Pourquoi saboter ces câbles de communication ?
«Il faut analyser le timing dans lequel survient cet incident», explique Louis Duclos. Biden autorise l’utilisation de missiles ATACMS sur le territoire russe, et le lendemain ces câbles sont coupés. Nous sommes clairement en train de vivre un acte de guerre hybride, même si la Russie et la Chine n’admettront jamais qu’elles l’ont fait. » Reste cependant à clarifier le mécanisme qui a été mis en branle pour que ce soit un bateau chinois qui se retrouve impliqué. « Il nous manque encore des éléments », reconnaît l’analyste. La Chine a-t-elle vraiment quelque chose à voir avec tout cela ? Est-ce une manière pour elle de soutenir la Russie ? Le sujet est très sensible et très peu d’informations filtrent. »
Pour Louis Duclos, il ne fait en tout cas aucun doute qu’il s’agit de « dissuasion ». » Le Kremlin montre ainsi qu’il a « la capacité de couper les communications entre ces membres de l’Otan, qu’il peut ainsi s’attaquer aux infrastructures critiques de ces pays en cas de conflit. » Mais c’est aussi de la « communication », à l’image du missile balistique envoyé jeudi sur Dnipro.
Moscou, de son côté, considère la présence accrue de l’OTAN près de ses frontières comme une provocation et une menace pour sa sécurité. Avec l’adhésion de la Suède, après celle de la Finlande, tous les États riverains de la mer Baltique, à l’exception de la Russie, sont désormais membres de l’Alliance atlantique.
Comment ces pays réagissent-ils à la multiplication des incidents en mer Baltique ?
Les tensions en mer Baltique se sont accrues depuis l’invasion russe de l’Ukraine en 2022. En octobre 2023, un gazoduc sous-marin entre la Finlande et l’Estonie a été endommagé, comme l’a montré plus tard l’enquête finlandaise, par l’ancre d’un cargo chinois qui avait poursuivi sa route. .

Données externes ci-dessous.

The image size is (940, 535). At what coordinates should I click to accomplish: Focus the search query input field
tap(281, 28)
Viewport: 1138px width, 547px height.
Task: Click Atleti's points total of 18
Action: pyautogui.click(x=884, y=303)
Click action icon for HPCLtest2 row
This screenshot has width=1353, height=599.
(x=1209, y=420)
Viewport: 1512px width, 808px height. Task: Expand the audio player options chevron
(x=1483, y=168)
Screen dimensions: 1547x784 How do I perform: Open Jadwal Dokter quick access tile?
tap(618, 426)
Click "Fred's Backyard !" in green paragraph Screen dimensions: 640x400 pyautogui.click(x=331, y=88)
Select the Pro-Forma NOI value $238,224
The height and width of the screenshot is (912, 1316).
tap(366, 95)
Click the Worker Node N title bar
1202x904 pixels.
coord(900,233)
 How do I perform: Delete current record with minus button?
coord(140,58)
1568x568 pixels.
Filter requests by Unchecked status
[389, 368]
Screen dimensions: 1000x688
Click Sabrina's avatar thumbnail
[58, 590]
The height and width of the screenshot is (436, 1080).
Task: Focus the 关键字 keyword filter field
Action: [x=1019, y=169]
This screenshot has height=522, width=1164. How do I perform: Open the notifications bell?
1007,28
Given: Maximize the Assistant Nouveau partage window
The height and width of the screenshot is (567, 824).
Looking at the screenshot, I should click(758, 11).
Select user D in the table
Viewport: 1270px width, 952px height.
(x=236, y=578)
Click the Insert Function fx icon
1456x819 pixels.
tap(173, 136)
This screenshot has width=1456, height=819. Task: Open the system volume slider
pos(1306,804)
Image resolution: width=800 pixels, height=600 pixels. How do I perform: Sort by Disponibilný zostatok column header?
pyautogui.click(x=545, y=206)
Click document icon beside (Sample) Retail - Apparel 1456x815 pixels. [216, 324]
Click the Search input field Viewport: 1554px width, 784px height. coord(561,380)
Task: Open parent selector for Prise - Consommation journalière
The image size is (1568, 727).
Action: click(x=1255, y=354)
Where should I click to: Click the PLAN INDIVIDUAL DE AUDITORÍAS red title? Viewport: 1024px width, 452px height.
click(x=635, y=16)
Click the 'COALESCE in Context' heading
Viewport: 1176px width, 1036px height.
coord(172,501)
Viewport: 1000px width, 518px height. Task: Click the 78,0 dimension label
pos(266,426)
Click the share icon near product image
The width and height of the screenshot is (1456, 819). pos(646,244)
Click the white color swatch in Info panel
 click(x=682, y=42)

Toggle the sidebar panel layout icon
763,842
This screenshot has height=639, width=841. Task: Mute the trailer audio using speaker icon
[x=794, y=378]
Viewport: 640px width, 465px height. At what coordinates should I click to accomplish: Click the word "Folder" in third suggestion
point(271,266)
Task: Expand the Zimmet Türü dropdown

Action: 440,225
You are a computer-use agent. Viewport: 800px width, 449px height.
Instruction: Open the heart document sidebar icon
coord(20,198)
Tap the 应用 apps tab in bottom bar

Ces incidents rappellent également le sabotage en septembre 2022 des gazoducs Nord Stream, qui n’a pas encore été élucidé. LE Le journal Wall Street a mis en cause l’ancien chef d’état-major de l’armée ukrainienne, une accusation qualifiée d’« absurdité absolue » par Kiev, mais la justice allemande a émis un mandat d’arrêt européen contre un instructeur de plongée ukrainien, soupçonné d’être impliqué dans le sabotage. Toutefois, l’implication de l’État ukrainien n’a pas été confirmée à ce stade par les multiples enquêtes en cours.
Face à la multiplication de ces attaques, l’ancien président finlandais Sauli Niinistö a appelé à la création d’un service de coopération en matière de renseignement au sein de l’Union européenne, dans un rapport remis à la Commission fin octobre.